Division I Baseball student athletes who want to transfer will now have transfer windows in which they can do so, the NCAA Division I Board of Directors announced on Wednesday. The rules changes are effective immediately.

Previously, student athletes playing spring sports could enter the portal anytime they wanted in the fall or spring, provided they enter the portal by a July 1 deadline. Now, the NCAA has added a pair of transfer windows with some caveats.

“The decision to adopt the transfer proposal today reflects the Board’s commitment to enacting transformational changes in college sports,” said Jere Morehead, president at University of Georgia and chair of the Board of Directors. 

The first window is a bit different from what was originally proposed. The NCAA Rules Oversight Panel initially proposed a 60-day notice period from the time postseason selections are made. However, the Directors approved a window that is 45 days from the day postseason selections are made in baseball. Therefore, for instance, in 2023, athletes will have 45 days after May 29 to enter the portal.

The deadline to enter your transfer paperwork in 2023 will be July 13 for the first window.

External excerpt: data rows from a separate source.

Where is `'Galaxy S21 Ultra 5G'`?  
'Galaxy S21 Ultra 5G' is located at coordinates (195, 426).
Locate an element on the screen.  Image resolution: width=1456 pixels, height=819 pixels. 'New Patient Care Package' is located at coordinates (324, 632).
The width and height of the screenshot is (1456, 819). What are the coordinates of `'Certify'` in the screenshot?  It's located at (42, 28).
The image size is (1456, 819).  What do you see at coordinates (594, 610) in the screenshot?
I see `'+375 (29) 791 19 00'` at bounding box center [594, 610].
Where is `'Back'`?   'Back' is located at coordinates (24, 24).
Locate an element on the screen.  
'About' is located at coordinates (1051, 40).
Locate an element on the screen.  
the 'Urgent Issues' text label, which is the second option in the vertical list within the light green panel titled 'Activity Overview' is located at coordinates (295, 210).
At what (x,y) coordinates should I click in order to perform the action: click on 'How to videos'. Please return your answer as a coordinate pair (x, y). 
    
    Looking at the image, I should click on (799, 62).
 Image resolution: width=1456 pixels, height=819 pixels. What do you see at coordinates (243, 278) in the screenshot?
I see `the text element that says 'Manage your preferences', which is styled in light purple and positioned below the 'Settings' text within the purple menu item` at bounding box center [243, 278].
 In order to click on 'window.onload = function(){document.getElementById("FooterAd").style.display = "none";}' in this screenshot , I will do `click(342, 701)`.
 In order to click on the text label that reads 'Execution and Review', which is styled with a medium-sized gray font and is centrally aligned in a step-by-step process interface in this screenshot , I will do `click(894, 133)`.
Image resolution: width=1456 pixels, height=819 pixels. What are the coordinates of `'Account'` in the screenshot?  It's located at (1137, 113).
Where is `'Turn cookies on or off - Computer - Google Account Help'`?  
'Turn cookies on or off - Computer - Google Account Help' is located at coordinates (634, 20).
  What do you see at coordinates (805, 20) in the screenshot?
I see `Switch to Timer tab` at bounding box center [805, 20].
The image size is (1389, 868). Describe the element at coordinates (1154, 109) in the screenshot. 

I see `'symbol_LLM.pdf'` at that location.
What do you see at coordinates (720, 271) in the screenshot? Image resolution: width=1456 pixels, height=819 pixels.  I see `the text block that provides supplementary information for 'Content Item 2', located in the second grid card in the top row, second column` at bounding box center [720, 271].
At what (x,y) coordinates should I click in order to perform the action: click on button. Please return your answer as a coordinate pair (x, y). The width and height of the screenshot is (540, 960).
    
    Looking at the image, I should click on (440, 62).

The second window for spring student-athletes will be December 1-15. An important clarifier for this window as it pertains to baseball is that it changes nothing about the prohibition on mid-year transfers. Unlike softball, baseball players entering the portal during this period still must sit out until the next baseball season and would not be permitted to play during the upcoming season.

There are important exceptions to these windows. Those exceptions include head coaching changes, and having athletic aid reduced, canceled or not renewed.

The new transfer windows are unlikely to have a massive effect in Division I Baseball. Coaches previously had an issue with the transfer deadline being July 1, which is the scholarship renewal date. That date, they said, was too far in advance of the July 17-19 Major League Baseball draft. In essence, they still had no idea which high school signees they might lose to the draft, thus making final roster decisions difficult. The new window with a deadline of July 13 still doesn’t provide complete clarity as it pertains to the draft, and coaches undoubtedly will continue to push for baseball to have a different deadline than other spring sports that do not have a draft in the middle of the summer.

Two other interesting items were on the table on Tuesday: First, the Board of Directors guaranteed that student-athletes that transfer to a new school would have their financial aid guaranteed at said new school through their graduate date. Second, in not so surprising news, the Directors kicked the can down the road on allowing unlimited transfers. That possibility has been a hot button topic across all sports over the past few months, and for good reason. The NCAA would like more data on graduation rates and more before making a final decision on unlimited transfers.

“Like their peers in the general student population, college athletes choose to transfer for any number of reasons,” Morehead said. “We believe the changes enacted today enable member schools to adapt to students’ needs, while also positioning students for long-term academic success. These changes to NCAA rules recognize further study is needed on graduation rates before we consider authorizing multiple transfer opportunities with immediate eligibility. We will continue to review potential modifications to transfer rules as the landscape evolves over time.”

We will continue to monitor changes to the transfer portal procedures moving forward. Over the past year, more than 2,500 student-athletes entered the Transfer Portal in Division I Baseball. You can see every name in the portal, here.

All eyes now turn to the Transformation Committee, where there’s a groundswell of momentum of make baseball and other sports be allowed to have more/unlimited assistant coaches — all dictated by individual conferences. There’s also more optimism on eventually increasing scholarships in Division I Baseball.